New mini greenhouse technology from the U.S. is allowing high productivity on a few small-holder farms in urban and suburban settings in Kenya.
Using locally-made materials, the greenhouses are built in a way that makes it easy to harvest rainwater. Available in various sizes, they’re suitable for urban farming, where land is often scarce.
The problem is, most farmers can’t afford them. Available in three sizes, the smallest measures 5.5 meters by 6.1 meters and is 2.5 meters tall. It costs $647.
The technology was launched in 2012 at a farm in Loresho on the outskirts of Nairobi.

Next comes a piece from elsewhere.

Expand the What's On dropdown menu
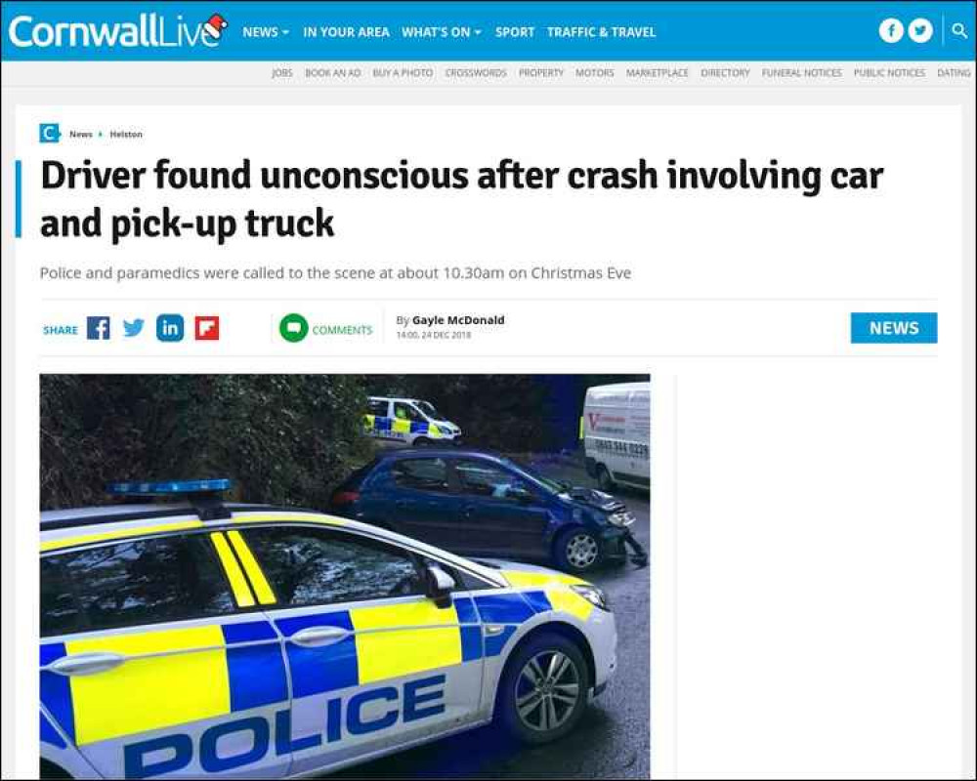This screenshot has height=781, width=977. point(442,32)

The project is spearheaded in Kenya by Wanjiku Kamau under the umbrella of Mavuuno Greenhouses Ltd. Kamau has a doctorate in counselling psychology. She learned about the greenhouses from her association with Prof. Mehta Khanjan of Pennsylvania State University, the man behind the technology.
Kamau lived in the U.S. for 23 years. Winner of the Purpose Prize in 2011 alongside four other people, she returned to Kenya immediately after. Kamau says she is determined to see people adopt healthy eating habits.

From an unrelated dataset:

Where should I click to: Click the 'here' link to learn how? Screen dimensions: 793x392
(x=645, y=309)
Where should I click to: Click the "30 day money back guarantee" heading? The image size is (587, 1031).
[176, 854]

The prize is given to five people each year whose work in the community can be recognized and replicated, by Encore.org, formerly Civic Ventures.

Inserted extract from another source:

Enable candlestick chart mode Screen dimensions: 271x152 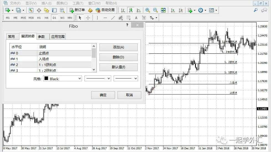point(131,10)
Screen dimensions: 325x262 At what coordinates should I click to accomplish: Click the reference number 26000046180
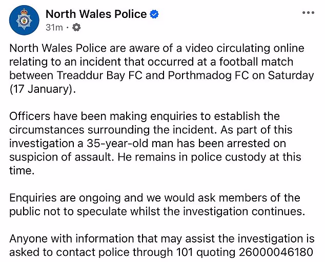point(280,252)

Kamau supports organic farming, which she says guarantees healthy, natural foods. Farmers who buy the greenhouse learn how to make organic fertilizers using household biodegradable waste. This reduces the cost of farming and eliminates the use of conventional fertilizers.
Kamau is now seeking investors to collaborate with her. The market for organic foods, she says, is readily available locally and internationally. Kenya has the added advantage of cheap labor, while rich agricultural land is abundant. All that remains is for interested investors to bring more farmers on board. Kamau says that the organic foods industry is the way to go because people all over the world are becoming more conscious of what they eat.
Thirteen farmers in Kenya have already embraced the mini greenhouses, with dozens in the queue to have it erected on their farms. Inquiries by interested parties run into the hundreds, Kamau said.
The project is not confined to Nairobi and its environs. Farmers from as far as Kisumu on Lake Victoria and the coastal town of Mombasa have had greenhouse built on their farms.
The 73-year-old Kamau is determined to continue her efforts even further afield to reduce hunger and poverty in Africa. “So far, we have made our debut in Rwanda, Ethiopia and Cameroon. And we have only begun,” she said.
The greenhouse is built using wood, poles and posts – materials readily available to local farmers. The purpose of using such material is to reduce costs. Poles, wood and posts can be obtained from the farmers’ fields at no cost, unlike conventional green houses where all the materials are bought, Kamau said. Conventional greenhouses use metal poles that are not only expensive but also a health hazard, she said. Being biodegradable, wood is environmentally friendly.
The greenhouse also uses plastic pipes to bend the roof; these are easily available and cheap compared to metal. Use of pipes to bend the roof has been patented by the HESE program of Pennsylvania State University.
Mavuuno pays $600 per year for using the patented material.
The mini greenhouses, unlike conventional ones, are enlargeable. A farmer can start with a small size that suits the plot size, preferences and budget. Later, the farmer can expand to a bigger size. Mavuuno greenhouses can last more than five years and need little maintenance, Kamau said.
Instead of using commercial chemicals, farmers are encouraged to use organic pesticides such as Mexican marigold, hot pepper, wood ash, rosemary flower and neem.
Kamau welcomes interested farmers to learn about the project on her farm, and gives tips on the new technology at no cost. She works closely with the Kenya Agricultural Research Institute, which gives extensive training to farmers who embrace the technology.
The new technology provided jobs for 16 youth trained by Kamau. They travel across the country, erecting greenhouses for interested farmers. She has also employed three agronomists who train farmers and answer questions.
One urban farmer who hopes to put up a greenhouse in her garden in Lavington estate on the outskirts of Nairobi, said she was interested in the technology due to its ease of operation.
“The benefits of using timber poles and posts that are lying in my compound as well as harvesting rain water have attracted me to this type of greenhouse,” said Wangui Nyoike. Being a widow, Nyoike said she was ready to use any available resource to bring up her children in a healthy way and at low cost.
The greenhouses come in three sizes. The medium size measures 5.5 meters by 6.1 meters and is 3.75 meters tall, allowing for taller plants. The largest is 8 meters by 15 meters.
Farmers must provide timber and manual labor, and Mavuuno youth handle the rest of the materials and construction.
Kamau says her driving force in life is to see indigenous knowledge harmonized with 21st century technology. She hopes to see more Africans adopt traditional eating habits which could guarantee them long and healthy lives.
Financing is the main challenge facing the new technology. “Even with the low prices, most farmers still cannot afford this technology,” Kamau said.
She has approached several banks and some agreed to lend money to interested farmers at minimal rates. She has also approached the county governments and the Ministry of Agriculture to finance interested farmers who cannot afford the mini greenhouses.